Rewrite the lines from the one containing "Given: Select the 显卡驱动程序 label" to the one containing "The width and", replacing each occurrence of "Given" with "Instruction" and leaving all else unchanged.

▶ **Data listing**
|---|

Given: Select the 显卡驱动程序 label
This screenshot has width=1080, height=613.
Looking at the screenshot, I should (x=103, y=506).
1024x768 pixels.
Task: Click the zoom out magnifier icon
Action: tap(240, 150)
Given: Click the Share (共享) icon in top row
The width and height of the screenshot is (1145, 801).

|---|

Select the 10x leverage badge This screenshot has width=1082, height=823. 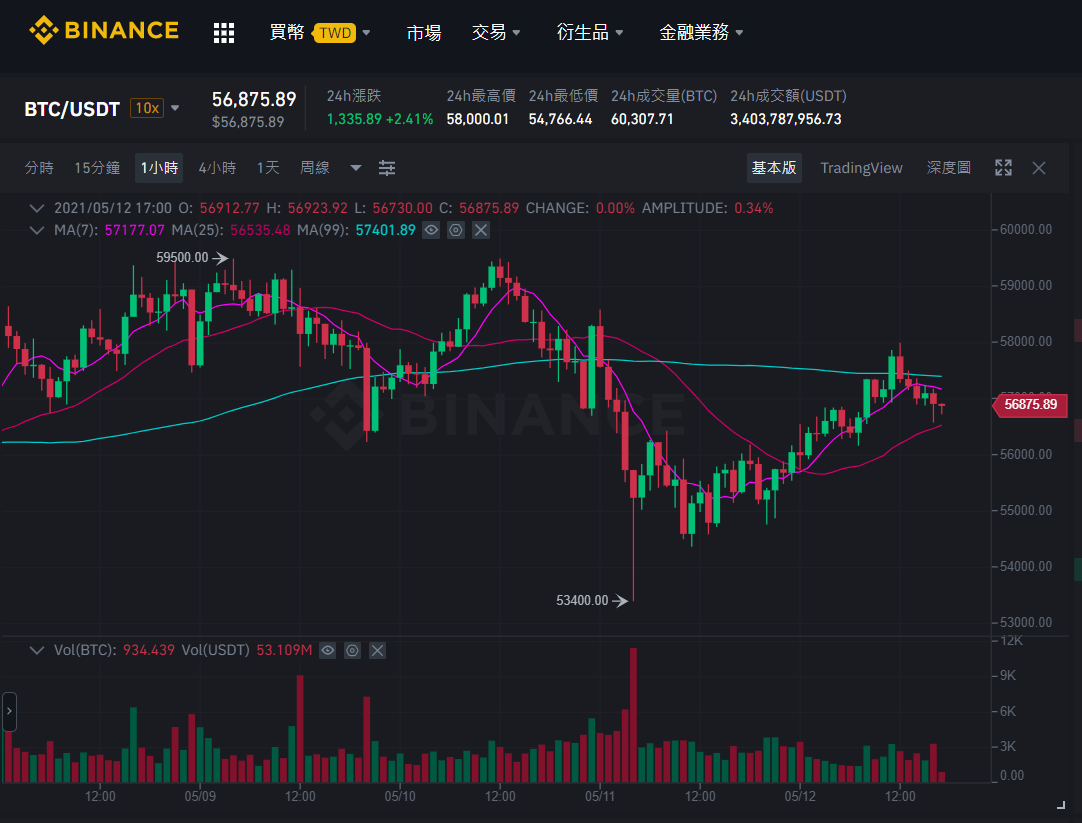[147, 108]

|---|

▶ **Answer**
Instruction: Select the 显卡驱动程序 label
This screenshot has width=1080, height=613.
Looking at the screenshot, I should (x=103, y=506).
1024x768 pixels.
Task: Click the zoom out magnifier icon
Action: tap(240, 150)
Instruction: Click the Share (共享) icon in top row
The width and height of the screenshot is (1145, 801).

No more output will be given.